* Document text
━━━━━━━━

# *Good Moisturizer 4 Oily Skin *



## Joceline (May 6, 2008)

hey everyone. i have oily areas espacially in the T-zones and i need recs on a good Moisturizer for my oily skin. im currently using Cetaphil cleanser and following it with the cetaphil moisturizer then i use a witches hazel toner and finally i put on my studio fix nc40. thanks 4 the advice!!!


----------



## erine1881 (May 6, 2008)

if you continue using these, make sure you are using the one for oily skin.  and if you use toner, you need to use it after cleansing and before moisturizer.

if you are wanting to switch to mac, try the green gel cleanser and oil control lotion.  if you tend to get oily thruout the day, you might want to try a blot powder or blot film to touch up with.  mac's blot powder is definately recommended for those that are oily that use studio fix.  it won't add coverage or color, but helps control the shine and maintains the matte finish that is a friend to oily skin.


----------



## fjc62701 (May 6, 2008)

I also have oily skin and use the MAC green gel cleanser, and use the blot powder. It works for me. Right now I'm using up my Neutrogena light moisturizer, but as soon as I finish it, I am going to purchase the Mac Oil Control lotion. So yea it works really good.


----------



## User67 (May 6, 2008)

Another vote for Green Gel cleanser & Oil Control lotion! They are amazing!


----------



## Joceline (May 6, 2008)

*thanks *4 the great advice!!!!


----------



## eye_pr0mise (May 6, 2008)

great question, im also interested in it!
but right now i use biore cleanser (which i 
want to switch bc i dont like the smell lOl)
and i use neutrogena (spell check lOl) oil free
moisturizer. still get a little shiny throughout 
the day so i use macs blot powder.


----------



## KimmyAnn_678 (May 6, 2008)

I use Lauder's Clear Difference... it's the only moisturizer I've ever been able to use.  It actually helps absorbs oil, but still keeps my skin hydrated.  I love it


----------



## Temptasia (May 6, 2008)

YOU/GIRLS NEED TO GET ORGANIC JOJOBA OIL! 

You can get it at any natural food/supplement store.

This is a skin balancing oil which does not feel greasy at all...in fact, it will train your skin to be less oily.  Your skin will feel plump and it will even help with any acne. It is even good on sensitive skin because it does not contain additives and chemicals.


----------



## Joceline (May 7, 2008)

thx. i was just looking up 'Jojoba oil' i have heard good stuff!! i just dont know where to buy it. i live in the l.a area right now.


----------



## Baby Mac (May 7, 2008)

I use Dermalogica "active moist"


----------



## User67 (May 7, 2008)

Quote:

   Originally Posted by *Temptasia* 

 
_YOU/GIRLS NEED TO GET ORGANIC JOJOBA OIL! 

You can get it at any natural food/supplement store.

This is a skin balancing oil which does not feel greasy at all...in fact, it will train your skin to be less oily.  Your skin will feel plump and it will even help with any acne. It is even good on sensitive skin because it does not contain additives and chemicals._

 
How do you use it?


----------



## Temptasia (May 7, 2008)

Quote:

   Originally Posted by *Nyla2120* 

 
_How do you use it?_

 

After cleanser and toner, just massage a drop or two of the jojoba into the face. I like to apply it on to a wet face. You can just focus on the dry patches on your skin if you want. Since using jojoba, I am less oily throughout the day. I normally have a really shiny tzone.


----------



## Joceline (May 8, 2008)

i found the jojoba oil at gnc.com


----------

━━━━━━━━

* Exercise
Reproduce the oily-skin moisturizer thread starting at the words "thx. i was just" and ending after "Mac (May 7, 2008)", switching "stuff" to "things". The material has no connection to the oily-skin moisturizer thread.

* Data section
━━━━━━━━

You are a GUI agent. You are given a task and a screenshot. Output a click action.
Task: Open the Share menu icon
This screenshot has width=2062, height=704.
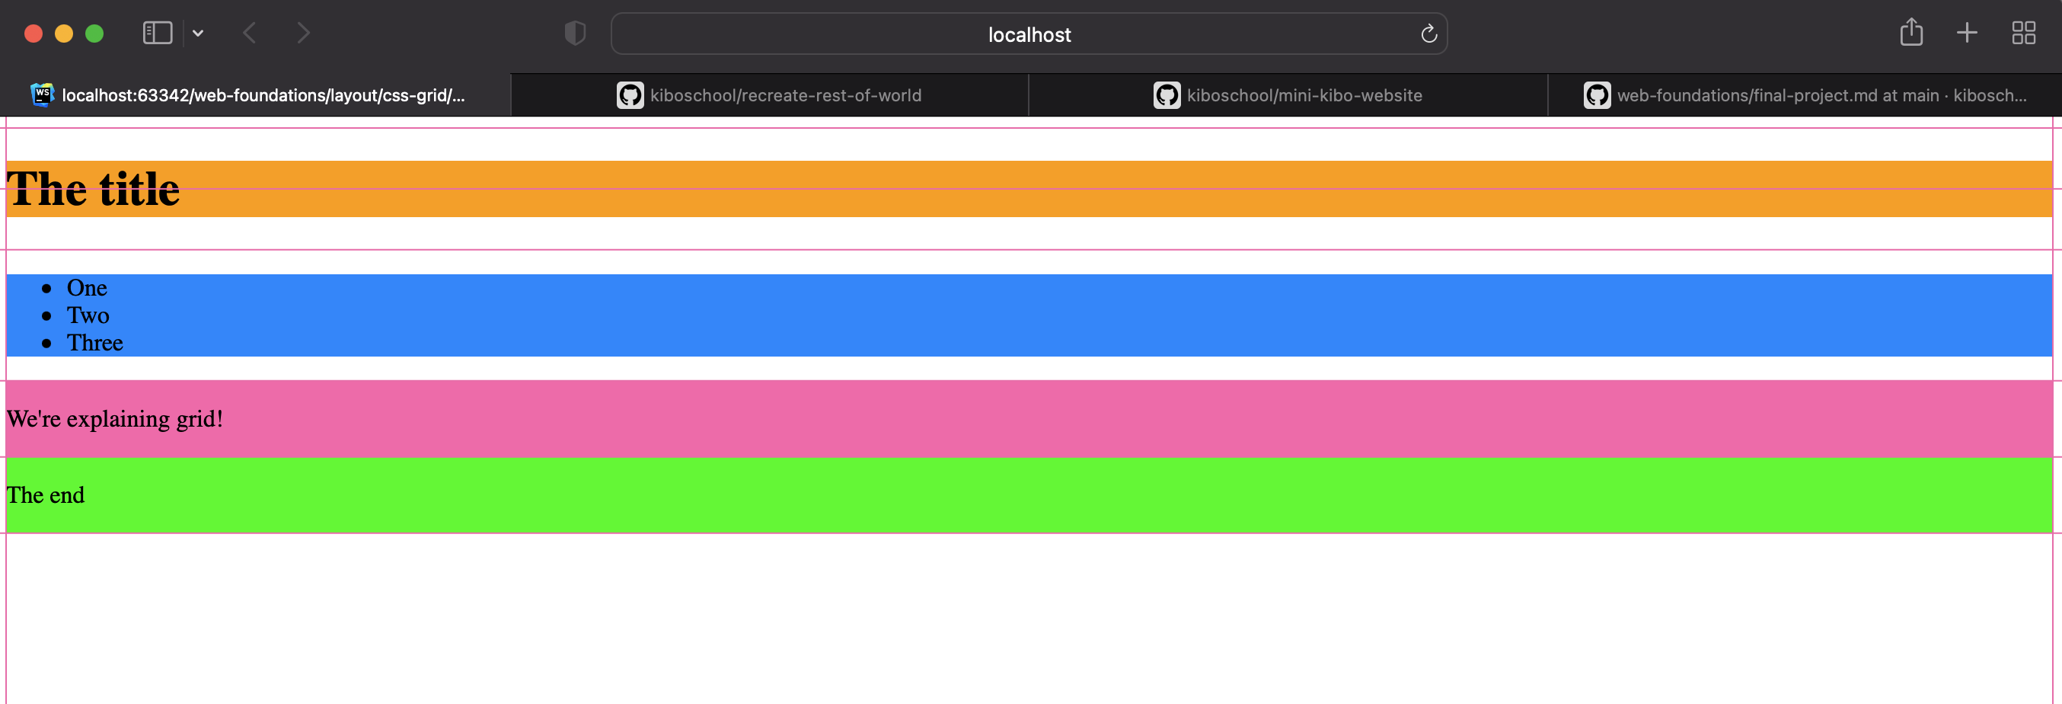[1911, 33]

━━━━━━━━

* Finished exercise
thx. i was just looking up 'Jojoba oil' i have heard good things!! i just dont know where to buy it. i live in the l.a area right now.


----------



## Baby Mac (May 7, 2008)